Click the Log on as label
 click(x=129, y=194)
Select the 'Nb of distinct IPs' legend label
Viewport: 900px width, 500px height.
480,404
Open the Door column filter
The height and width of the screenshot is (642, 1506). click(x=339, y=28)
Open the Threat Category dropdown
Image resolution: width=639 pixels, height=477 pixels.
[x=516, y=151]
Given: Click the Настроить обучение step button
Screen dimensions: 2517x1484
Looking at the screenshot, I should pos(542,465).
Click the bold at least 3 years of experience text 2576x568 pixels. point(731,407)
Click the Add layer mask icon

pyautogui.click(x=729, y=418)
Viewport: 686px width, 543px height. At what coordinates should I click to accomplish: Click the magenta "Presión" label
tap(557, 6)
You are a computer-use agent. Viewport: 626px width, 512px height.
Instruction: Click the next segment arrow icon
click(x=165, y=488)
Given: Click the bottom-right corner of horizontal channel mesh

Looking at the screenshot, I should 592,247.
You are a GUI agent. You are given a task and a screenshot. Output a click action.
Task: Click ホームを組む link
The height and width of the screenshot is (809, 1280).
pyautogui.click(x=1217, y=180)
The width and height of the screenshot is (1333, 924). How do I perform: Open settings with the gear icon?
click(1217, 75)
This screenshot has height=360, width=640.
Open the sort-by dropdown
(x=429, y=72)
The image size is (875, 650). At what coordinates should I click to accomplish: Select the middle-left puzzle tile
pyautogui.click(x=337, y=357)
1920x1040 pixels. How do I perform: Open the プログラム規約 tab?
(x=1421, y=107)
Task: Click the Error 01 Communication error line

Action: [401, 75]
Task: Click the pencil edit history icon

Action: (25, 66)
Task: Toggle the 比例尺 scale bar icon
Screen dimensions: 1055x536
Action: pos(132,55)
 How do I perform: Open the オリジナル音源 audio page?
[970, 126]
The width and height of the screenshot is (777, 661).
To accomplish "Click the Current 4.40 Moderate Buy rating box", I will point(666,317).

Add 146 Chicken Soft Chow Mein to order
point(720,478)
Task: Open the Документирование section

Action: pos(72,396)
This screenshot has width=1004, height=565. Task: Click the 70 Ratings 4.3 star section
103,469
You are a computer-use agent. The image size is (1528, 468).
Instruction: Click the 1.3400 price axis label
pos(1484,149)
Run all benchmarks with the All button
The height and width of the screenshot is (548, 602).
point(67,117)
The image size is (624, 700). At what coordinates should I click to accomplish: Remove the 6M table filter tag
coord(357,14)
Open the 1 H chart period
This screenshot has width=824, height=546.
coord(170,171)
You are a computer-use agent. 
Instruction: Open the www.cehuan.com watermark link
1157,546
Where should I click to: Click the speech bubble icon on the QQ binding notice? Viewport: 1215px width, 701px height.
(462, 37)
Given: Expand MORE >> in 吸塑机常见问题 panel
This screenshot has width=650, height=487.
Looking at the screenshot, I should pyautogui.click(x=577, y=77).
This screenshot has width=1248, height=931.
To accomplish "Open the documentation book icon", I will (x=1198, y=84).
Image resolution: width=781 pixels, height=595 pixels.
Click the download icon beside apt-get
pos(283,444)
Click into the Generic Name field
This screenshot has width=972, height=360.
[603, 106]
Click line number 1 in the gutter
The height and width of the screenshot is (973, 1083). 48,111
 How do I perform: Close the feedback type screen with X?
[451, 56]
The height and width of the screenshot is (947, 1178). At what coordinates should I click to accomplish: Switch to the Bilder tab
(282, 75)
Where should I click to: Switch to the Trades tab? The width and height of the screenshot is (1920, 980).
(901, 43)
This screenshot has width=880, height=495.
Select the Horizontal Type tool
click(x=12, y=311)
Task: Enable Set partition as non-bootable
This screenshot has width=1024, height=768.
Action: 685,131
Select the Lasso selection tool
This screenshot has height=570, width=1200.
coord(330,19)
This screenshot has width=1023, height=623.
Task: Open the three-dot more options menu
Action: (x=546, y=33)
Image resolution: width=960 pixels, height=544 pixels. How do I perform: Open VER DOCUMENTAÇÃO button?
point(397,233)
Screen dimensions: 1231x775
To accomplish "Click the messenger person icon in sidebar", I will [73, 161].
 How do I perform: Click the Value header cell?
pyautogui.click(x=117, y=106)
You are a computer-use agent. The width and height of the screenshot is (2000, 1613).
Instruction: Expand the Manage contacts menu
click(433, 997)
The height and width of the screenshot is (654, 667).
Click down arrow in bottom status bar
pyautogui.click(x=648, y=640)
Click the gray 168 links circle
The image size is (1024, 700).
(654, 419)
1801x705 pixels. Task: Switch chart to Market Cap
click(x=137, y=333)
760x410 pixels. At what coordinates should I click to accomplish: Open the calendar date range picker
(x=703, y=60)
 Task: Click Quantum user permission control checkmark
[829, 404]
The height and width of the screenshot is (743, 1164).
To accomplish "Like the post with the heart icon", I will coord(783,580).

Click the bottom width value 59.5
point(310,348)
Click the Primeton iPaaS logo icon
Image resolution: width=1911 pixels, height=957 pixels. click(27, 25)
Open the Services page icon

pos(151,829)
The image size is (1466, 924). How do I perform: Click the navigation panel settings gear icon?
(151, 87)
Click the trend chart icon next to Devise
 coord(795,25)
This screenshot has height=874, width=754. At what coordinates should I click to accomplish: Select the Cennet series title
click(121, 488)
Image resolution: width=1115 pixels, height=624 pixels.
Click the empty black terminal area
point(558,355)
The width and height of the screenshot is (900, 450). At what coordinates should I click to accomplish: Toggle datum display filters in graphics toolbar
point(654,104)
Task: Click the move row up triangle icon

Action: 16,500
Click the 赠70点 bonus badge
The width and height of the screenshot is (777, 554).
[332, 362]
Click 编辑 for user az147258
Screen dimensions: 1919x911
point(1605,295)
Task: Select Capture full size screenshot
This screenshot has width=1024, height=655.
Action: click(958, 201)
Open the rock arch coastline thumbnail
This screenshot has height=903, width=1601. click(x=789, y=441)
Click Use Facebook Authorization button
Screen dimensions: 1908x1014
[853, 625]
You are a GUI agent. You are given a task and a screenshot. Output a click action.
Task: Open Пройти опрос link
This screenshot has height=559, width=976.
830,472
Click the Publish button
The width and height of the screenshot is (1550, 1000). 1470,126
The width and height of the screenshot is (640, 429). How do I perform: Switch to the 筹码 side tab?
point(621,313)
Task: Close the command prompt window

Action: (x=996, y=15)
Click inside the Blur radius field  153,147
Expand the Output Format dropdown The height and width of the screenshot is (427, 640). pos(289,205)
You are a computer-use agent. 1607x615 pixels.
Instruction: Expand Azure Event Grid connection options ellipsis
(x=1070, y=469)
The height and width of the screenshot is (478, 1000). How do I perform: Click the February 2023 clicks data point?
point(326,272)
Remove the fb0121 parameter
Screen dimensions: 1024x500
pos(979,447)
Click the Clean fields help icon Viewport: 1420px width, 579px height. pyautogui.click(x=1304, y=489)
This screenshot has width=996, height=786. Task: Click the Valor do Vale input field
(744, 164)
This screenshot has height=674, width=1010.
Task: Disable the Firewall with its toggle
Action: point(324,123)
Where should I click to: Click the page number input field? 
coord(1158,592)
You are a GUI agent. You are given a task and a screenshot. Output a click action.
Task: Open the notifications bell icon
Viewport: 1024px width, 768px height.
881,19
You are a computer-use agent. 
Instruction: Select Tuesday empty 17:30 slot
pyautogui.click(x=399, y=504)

===

## Task goal
Will you return exactly the lines above from the one with "Task: Click the Error" down to the one with "The width and height of the screenshot is (777, 661).", counting both as part of the range?

## Solution
Task: Click the Error 01 Communication error line

Action: [401, 75]
Task: Click the pencil edit history icon

Action: (25, 66)
Task: Toggle the 比例尺 scale bar icon
Screen dimensions: 1055x536
Action: pos(132,55)
 How do I perform: Open the オリジナル音源 audio page?
[970, 126]
The width and height of the screenshot is (777, 661).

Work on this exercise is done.